> **Selected passage**:
European Commission As a deadly disease that people can catch from ticks moves across the continent, the EU is seeking new tests and a vaccine for the infection.
A 62-year-old man was bitten by a tick while hiking through fields in Spain. Two days later he began to feel ill and was taken to a hospital in Madrid, where his condition deteriorated rapidly. He died on the ninth day of his illness.
This was in 2016 and proved to be the first fatality in Spain caused by Crimean-Congo haemorrhagic fever (CCHF), a disease spread by ticks that starts with flu-like symptoms and often can end in organ failure.
Northward advance
‘The ticks are moving up through Europe due to climate change, with longer and drier summers,’ said Professor Ali Mirazimi, a virologist at the Karolinska Institute in Sweden.
The initial case was challenging to diagnose for Spanish doctors because the haemorrhagic fever had been absent from western Europe. A nurse at the patient’s hospital also contracted the fever from him, but survived after weeks in intensive care.
Then, in July 2022, another man in Spain was hospitalised with the same disease. Scientists are now warning that CCHF, which can kill between 10% and 40% of patients, is spreading northward and westward in Europe.

> **Available data**:
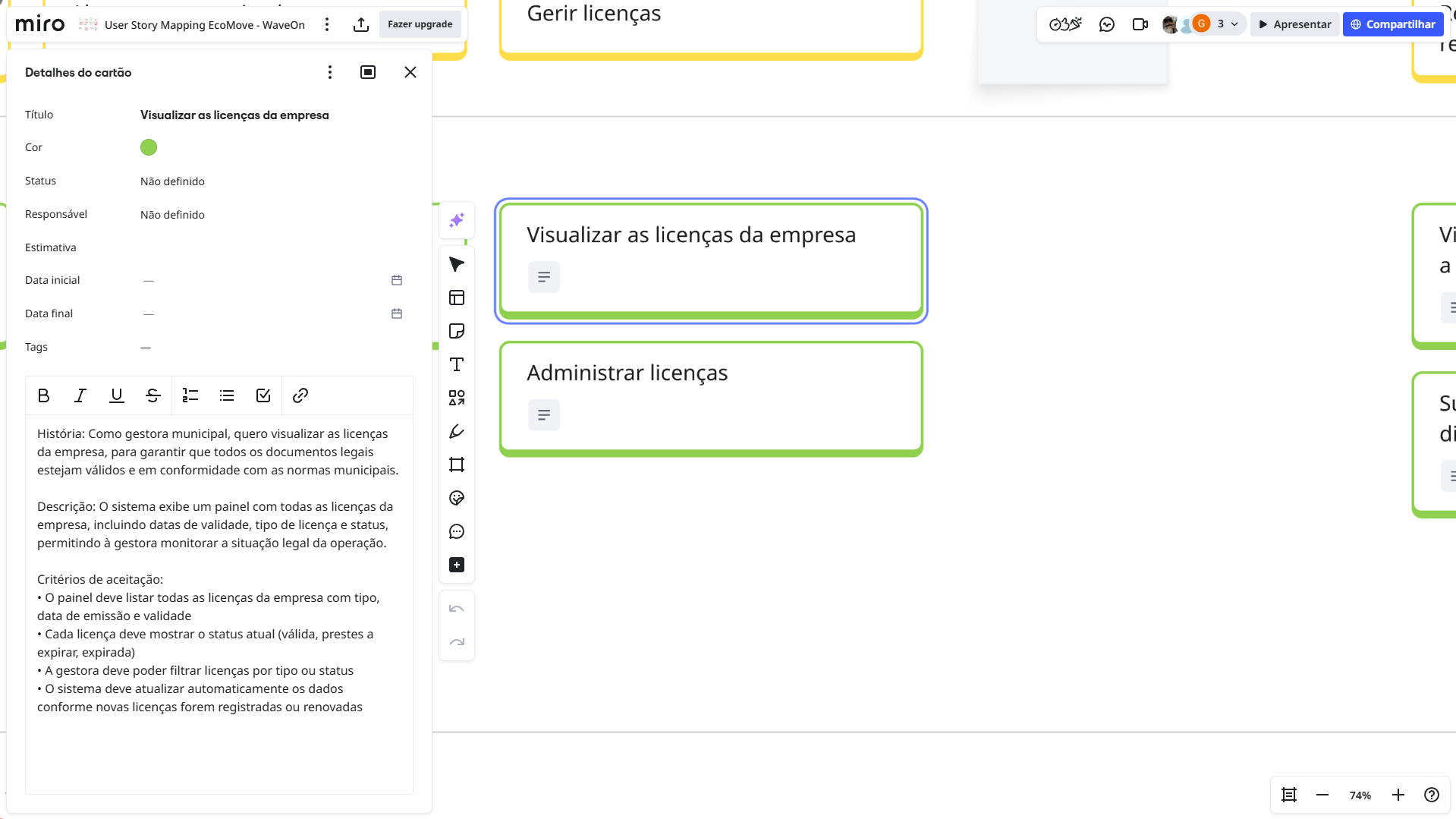Image resolution: width=1456 pixels, height=819 pixels.
Task: Select the Frame tool
Action: pyautogui.click(x=456, y=465)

> **Work task 1**:
In the article on the tick-borne fever in Europe, on which day of his illness did the 62-year-old man die?
> **Work task 2**:
Rewrite the part of the tick-borne fever article starting with "European Commission As" and going on through "in organ failure.", swapping "Spain" for "Portugal".
> **Work task 3**:
Please carry the article on Crimean-Congo haemorrhagic fever in Europe forward from its last sentence.
The data can be set aside, as none of it is needed here.

> **Written response 1**:
He died on the ninth day of his illness.

> **Written response 2**:
European Commission As a deadly disease that people can catch from ticks moves across the continent, the EU is seeking new tests and a vaccine for the infection.
A 62-year-old man was bitten by a tick while hiking through fields in Portugal. Two days later he began to feel ill and was taken to a hospital in Madrid, where his condition deteriorated rapidly. He died on the ninth day of his illness.
This was in 2016 and proved to be the first fatality in Portugal caused by Crimean-Congo haemorrhagic fever (CCHF), a disease spread by ticks that starts with flu-like symptoms and often can end in organ failure.

> **Written response 3**:
It is caused by a virus in a type of tick that feeds on small animals when it’s a juvenile and then moves to larger ones, including livestock, as an adult.
CCHF was first described during an outbreak in 1944 among soldiers in Crimea on the northern coast of the Black Sea and sporadic outbreaks are still recorded today, especially in Africa, eastern Europe, Turkey, central Asia and India. The disease is spreading globally.
One infected tick can produce thousands of infected eggs. The young ticks feed on small mammals such as rabbits as well as on birds.
The avian link allows the ticks to hitch a ride and the virus to colonise new areas.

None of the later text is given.